* Text block:
※

Just imagine going to the theatre and paying for your evening’s entertainment when the curtain goes down.
Or handing over a few notes as you pass out of the turnstiles once the final whistle has been blown in a Premier League match. Peculiar, no? Then why is it different for top-flight restaurants? Why should they wait to be paid until after the meal? Indeed, why should they be expected to buy and prepare food, polish the silverware and have staff on hand when often those who have reserved a table don’t show up?
It’s germane because in Los Angeles, one swanky restaurant has so tired of this practice that it is now naming and shaming no-shows on social media. This has been greeted with much supportive blade-waving by chefs and restaurateurs in Britain. The head chef at one of London’s hottest recent openings intimated a desire to go further and inflict violence on such miscreants.
Another, whose place is said to be booked out almost every night, announced that on a recent evening he’d had 30 no-shows. No wonder chefs are angry. The hospitality trade works on very tight margins and must walk a tightrope of having enough of their dishes while not being in a position to waste anything. This explains the rise of the irritating (for the customer) no-reservations restaurants.
One well-respected gastropub manager I spoke to said that often the culprits were hotel concierges, who book tables all over town under assumed names, so that they can show off to guests that they can “get them in” anywhere they like; then if no one wants a table, so be it, which is a rather brutal practice.

※

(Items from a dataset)
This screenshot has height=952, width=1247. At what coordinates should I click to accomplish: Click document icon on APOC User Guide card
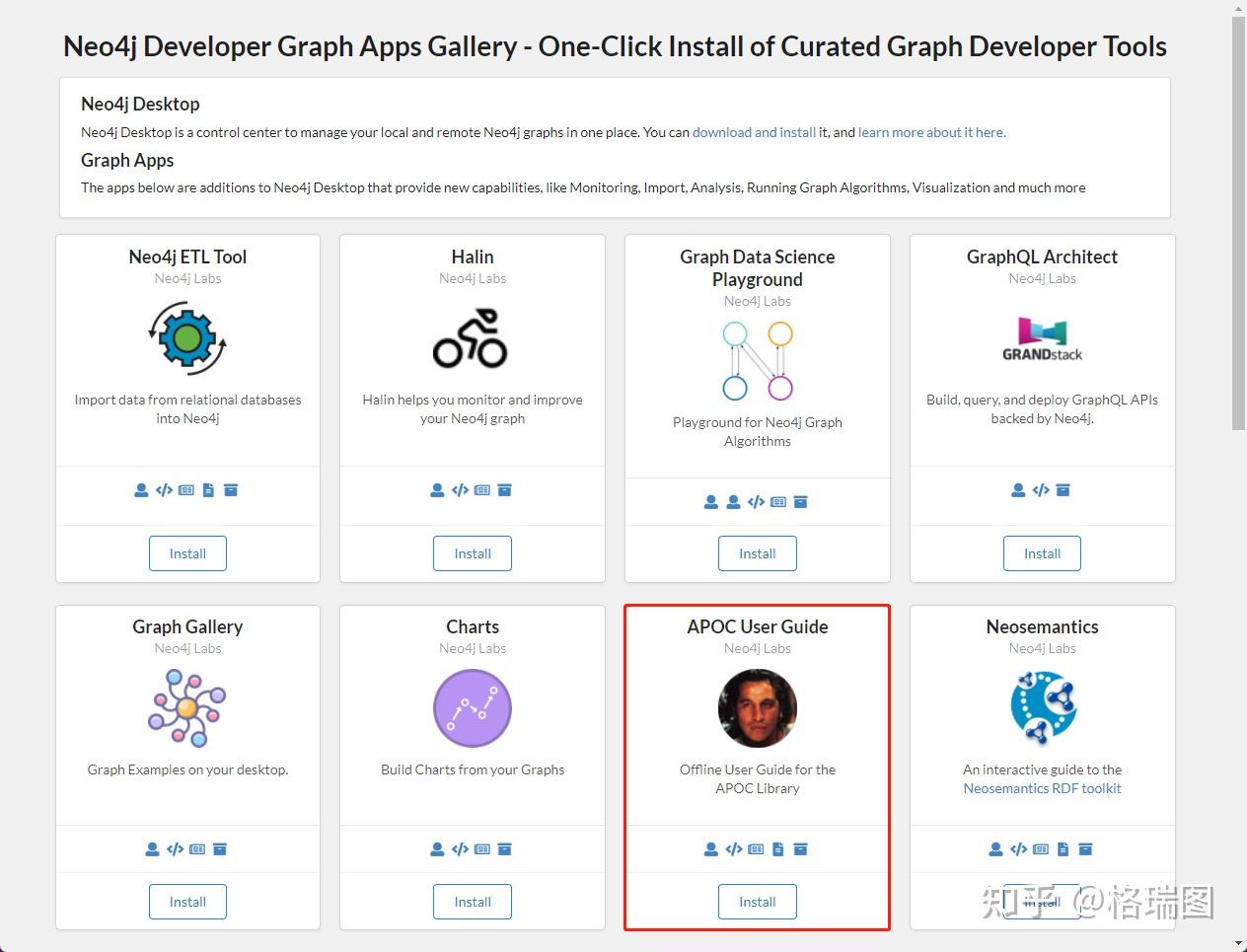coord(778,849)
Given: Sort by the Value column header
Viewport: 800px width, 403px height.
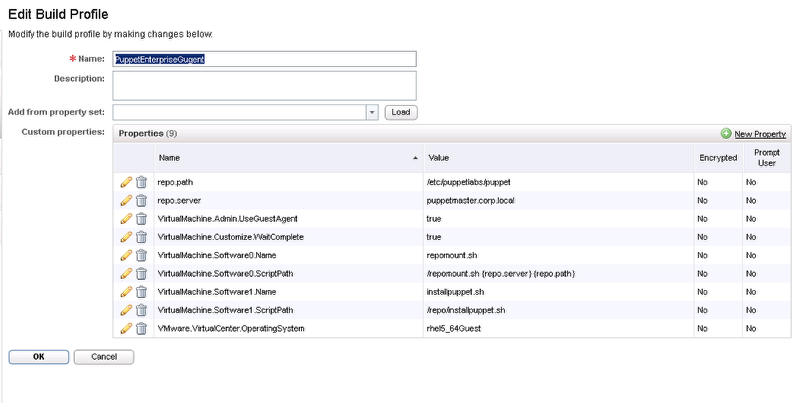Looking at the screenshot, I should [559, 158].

※

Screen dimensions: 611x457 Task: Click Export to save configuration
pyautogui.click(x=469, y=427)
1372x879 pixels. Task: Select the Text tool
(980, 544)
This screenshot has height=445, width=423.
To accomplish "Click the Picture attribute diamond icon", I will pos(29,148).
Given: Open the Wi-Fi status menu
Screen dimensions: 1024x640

※

* What this exercise asks:
1 - In the piece about restaurant no-shows, how many no-shows did one chef say he had on a recent evening?
2 - Continue the piece about restaurant no-shows from its last sentence.

* Answers to the exercise:
1 - 30

2 -
But what’s the (realistic) alternative? Naming and shaming will only hurt the restaurant in the end. The practice of taking a credit card on booking, with the proviso (as recently happened to me) that if I cancel less than 48 hours ahead of my reservation, £40 per person will be debited from my account, is outrageously bossy.
I don’t know about you, but I rarely get two days’ notice of the Norovirus, or my car breaking down, or my deputy calling in sick. Four hours’ notice maybe. I eat out as part of my job and know the passion and sacrifice that goes into giving us a plate of delicious food in a convivial room; I also know that sometimes it’s impossible to honour a reservation. So should we forget deposits and threats, and pay in advance? Can’t see the problem myself, but perhaps reluctance comes down to our squeamishness at complaining. If we pay for a meal in advance and it is disappointing, we should speak up and get a partial or full refund. But after two bottles of Malbec, a hanger steak and triple-cooked fries, perhaps we’d make a dog’s dinner of it. Respect is a dish best served hot.